Penicillium marneffei disseminates hematogenously and can infect most organs, though infection leading to osteolysis is extremely rare. We describe the clinical and laboratory features, management, and outcomes of patients with penicilliosis marneffei (PSM) with osteolytic lesions.
This retrospective study was conducted between January 1, 2003 and May 1, 2014 at the First Affiliated Hospital of Guangxi Medical University. Patients who presented with culture and/or histopathologic proof of disseminated PSM within osteolytic lesions were included.

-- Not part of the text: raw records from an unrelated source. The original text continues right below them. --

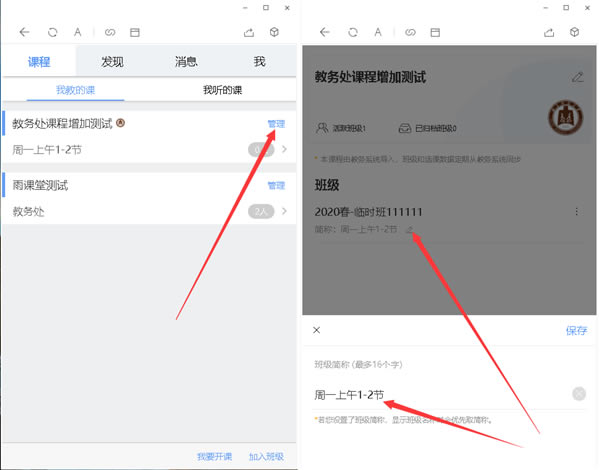Click the back arrow in left window
Viewport: 600px width, 470px height.
[24, 32]
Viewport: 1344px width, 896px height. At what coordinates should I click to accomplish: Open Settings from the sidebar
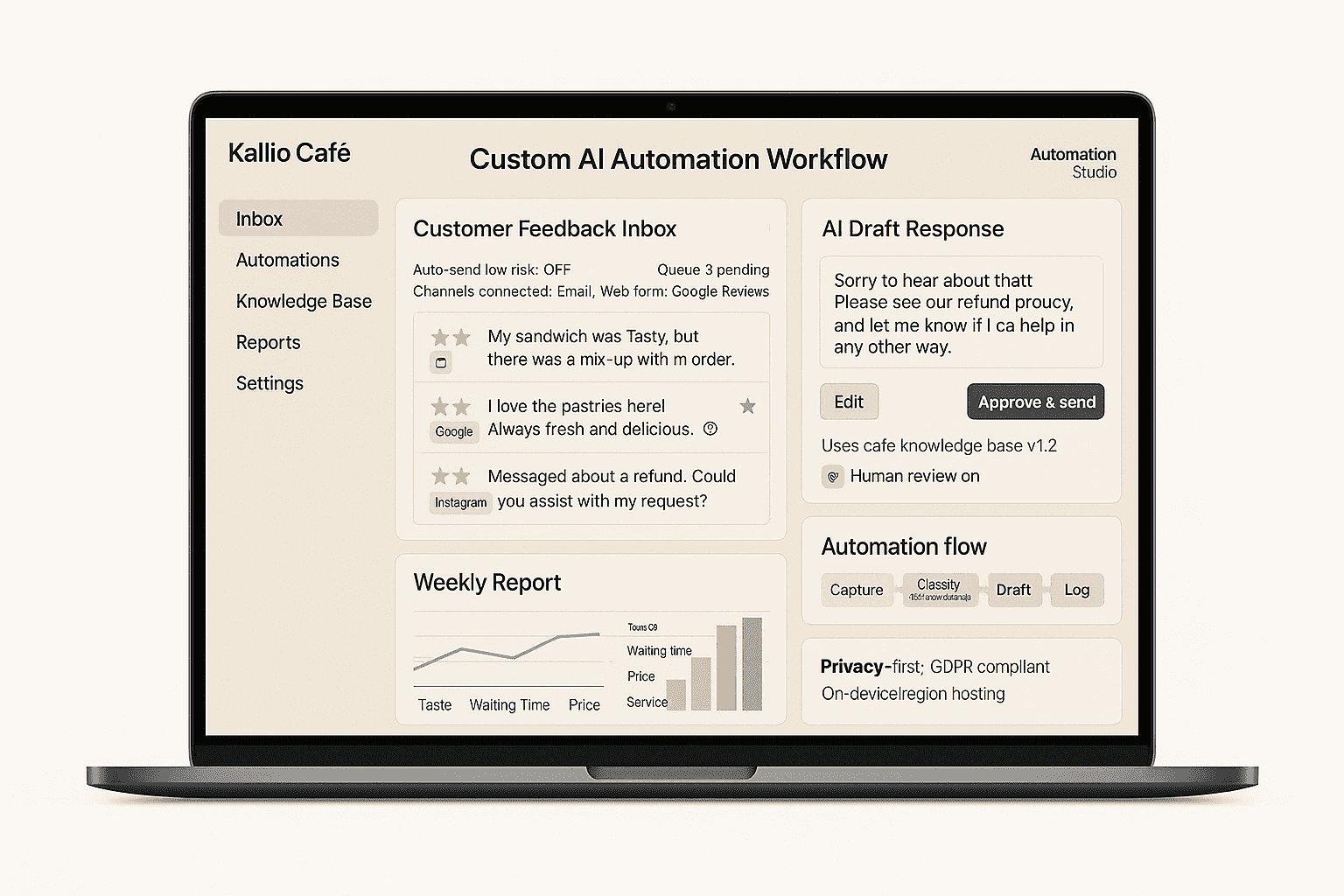tap(270, 383)
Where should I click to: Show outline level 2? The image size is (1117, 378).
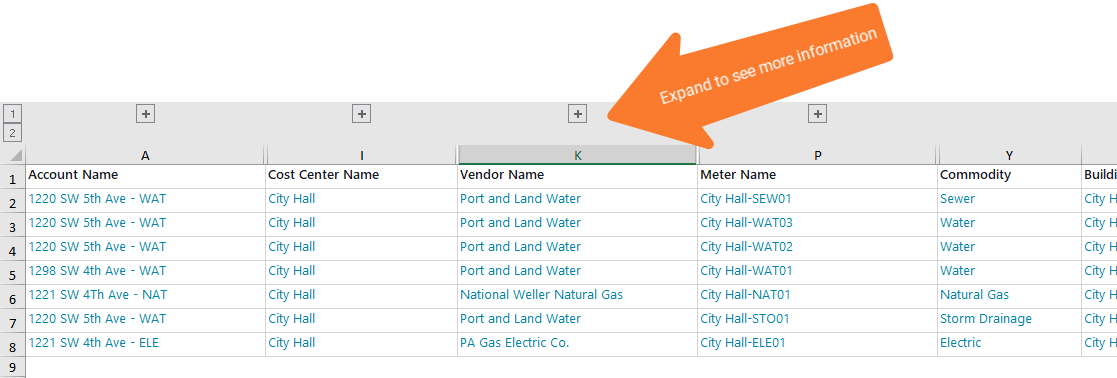13,132
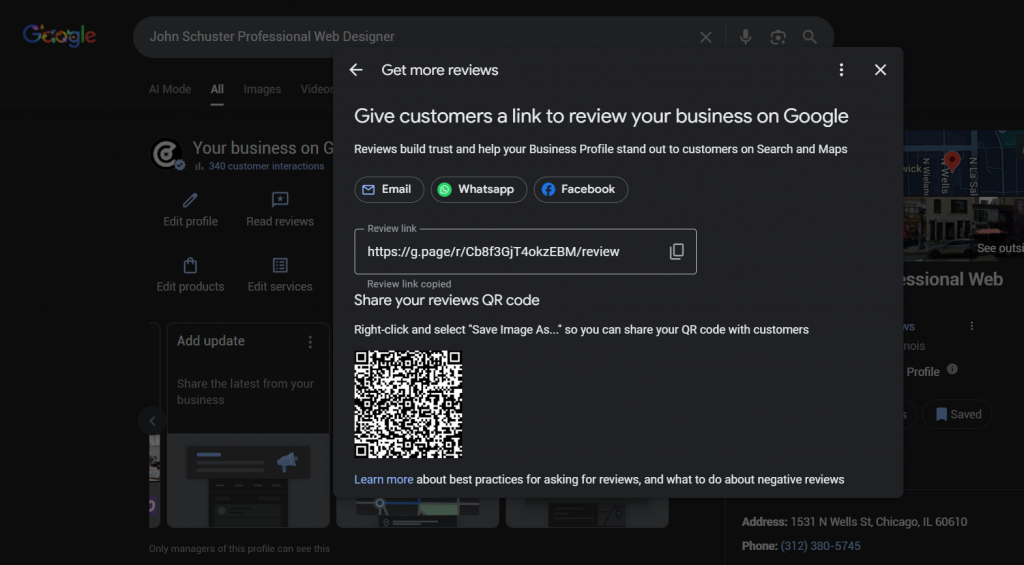Switch to AI Mode tab

click(170, 89)
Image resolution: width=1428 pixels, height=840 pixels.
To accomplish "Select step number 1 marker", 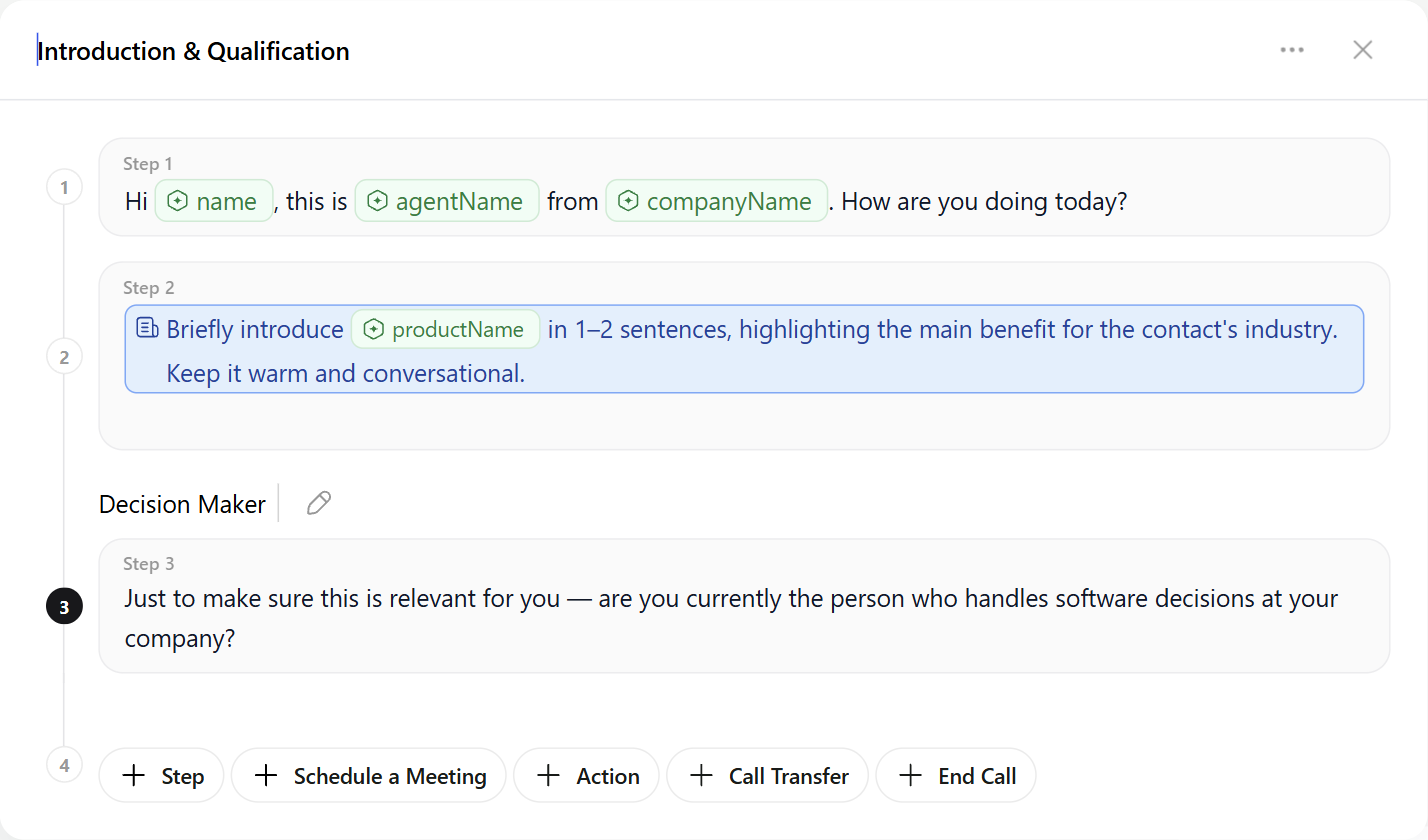I will 64,187.
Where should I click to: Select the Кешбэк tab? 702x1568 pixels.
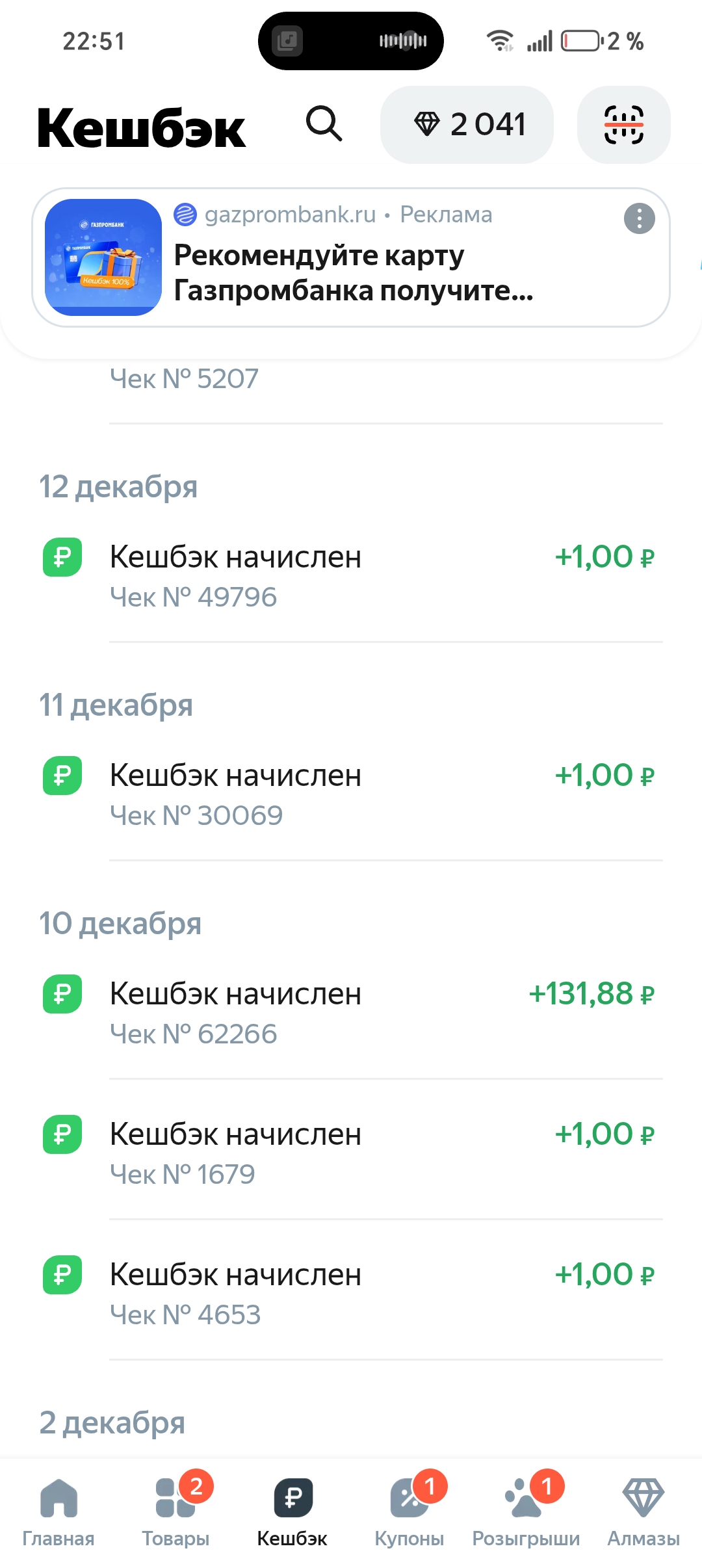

P. marneffei infection was diagnosed in 100 patients (65 HIV-infected and 35 HIV-negative). Fourteen patients, all HIV-negative, (14/35, 40%) had osteolytic lesions. The most common comorbidity was diabetes mellitus, though previous glucocorticoid therapy, β-thalassemia, breast cancer, and Langerhans cell histiocytosis also occurred. Five patients had no comorbidity. Fever, malaise, ostealgia, weight loss, and anemia were the most common symptoms, followed by cutaneous lesions, lymphadenopathy, hepatosplenomegaly, cough, sputum, and stethalgia. Ostealgia, joint pain, and joint disorders were also recorded. White blood cell and neutrophil counts were increased (mean 22.3 ± 7.4 × 109 cells/L; mean 18.84 ± 4.5 × 109 cells/L, respectively). The most common sites were the vertebrae, skull and femur, ribs and ilium, though the clavicle, scapula, humerus, and tibia were also involved. Radiography and computed tomography (CT) showed multiple radiolucencies with moth-eaten bone destruction, periosteal proliferation, bone fracture, and surrounding soft-tissue swelling. Emission CT showed significantly increased uptake in many skeletal regions. Positron emission tomography/CT showed generalized lymphadenopathy, bone metabolic activity, and bone destruction. The 18 F-FDG standard uptake value was increased in the entire skeleton (mean 6.16). Twelve patients received antifungal therapy, four of whom died during treatment, and eight recovered, though four of these eight relapsed within 3–24 months. Two patients discontinued treatment because of severe multiple organ failure and died.
Osteolysis is often overlooked in HIV-negative individuals with disseminated P. marneffei infection. However, P. marneffei involving the bone and leading to osteolysis may indicate severe systemic disturbance, and is characterized by a poor prognosis, high recurrence rate, and the need for prolonged antifungal treatment.